I talked to a few friends recently who truly want a small Federal government and wish to keep it out of their day-to-day lives as much as possible. They view the census as part of “big government;” further, they view it as an unnecessary intrusion of privacy.
As we seek to count everyone, I’ve spent a lot of time thinking about this point of view.
First, it’s relevant, I believe, to note that at the very moment of birth of the US, before there were any programs of the Federal government, when there were only four cabinet-level departments (State, Treasury, War, Justice), there was the mandate to do the census. In the US Constitution immediately after the words that establish the Senate and the House of Representatives, there appears (In Article 1, Section 2) the mandate to do the census every 10 years. The census was the tool to assure that the House of Representatives provided equal representation to all persons.
I suppose that the founding fathers might have given census-taking as a responsibility to the states, but individual states have a real incentive to maximize their population counts for the benefit of more members in the House. So it makes sense that the founding fathers decided that this activity needed to be a responsibility of the Federal government. It has remained so for every one of the 22 censuses conducted since 1790.
The First Federal Congress established a special committee to prepare the questions to be included in the first census. The suggestions were likely debated in the House, and according to a report in a Boston newspaper, Virginia Representative James Madison recommended at least five of the six questions. Under the direction of Thomas Jefferson, the secretary of state, marshals took the census in the original 13 states plus the districts of Kentucky, Maine, and Vermont, and the Southwest Territory (Tennessee).
It is true that the Federal government is larger than it was in 1790. However, in times of small governments and big governments, the census has always been conducted by the Federal government. The census is undeniably not a creation of big government.
On the 10-question 2010 Census, we’re going back to a census that is more like 1790 than any other. You’ll find three questions directly from 1790: an inquiry about the number of people in a household, a question about gender, and a question about race. The genius of the Founders was taking a tool historically used for government oppression and making it a tool of political empowerment for the governed. They accomplished that goal in 1790 and we’re about to continue that tradition in 2010.

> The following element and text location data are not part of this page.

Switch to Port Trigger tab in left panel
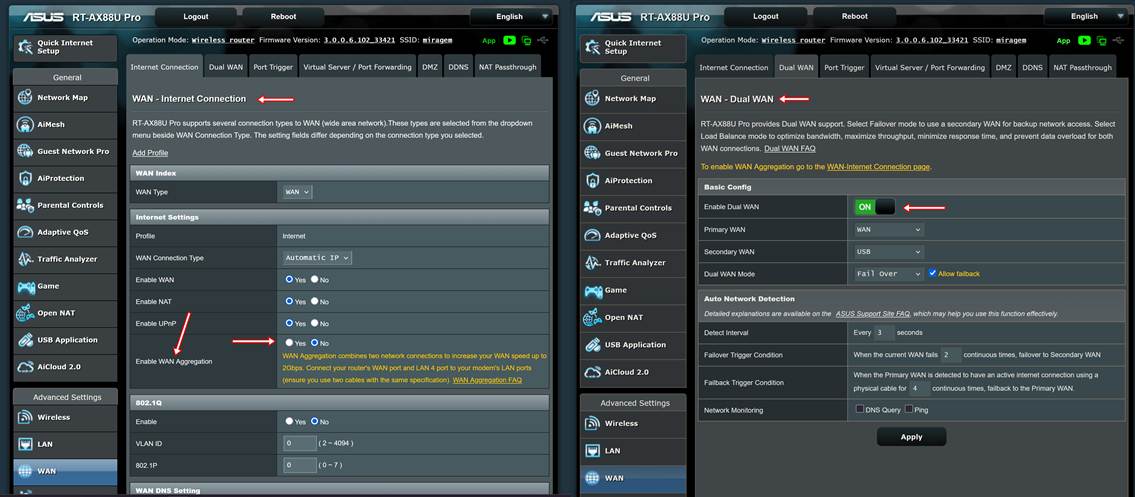(x=273, y=67)
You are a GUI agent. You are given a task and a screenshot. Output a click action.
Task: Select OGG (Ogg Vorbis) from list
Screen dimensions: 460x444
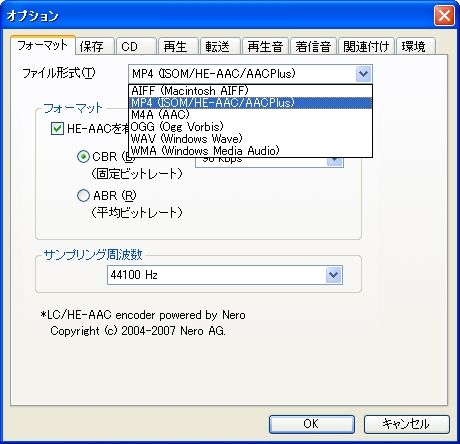click(250, 127)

Second, it’s relevant to note that for those households that don’t return the form, the Federal government will have to spend more taxpayer money. To have a good census, we will hire and send out census takers to collect the information in face-to-face interviews from those not completing the form. Not taking the 10 minutes needed to fill out the form because one doesn’t like big government ironically merely acts to increase the size of the Federal government workforce.
Third, some of my friends have concerns that the 2010 Census is an intrusion of privacy. On this, it helps to show them the 2010 form. It asks only for name, age, gender, ethnicity, race, whether they own or rent their home, and whether they sometimes live elsewhere. (We ask for phone number to contact folks when we can’t understand some of their answers; then we destroy their phone number.) The 2010 Census has been limited only to questions that are absolutely necessary.
For some of my friends, these observations are persuasive; for others, not. Most admit they hadn’t really thought much about it.
Those with strong views about the Federal government ought to make sure they are fairly represented in Congress. The 2010 Census is the tool for each of us to make sure we get the number of House members we deserve, as a way to achieve the government we want.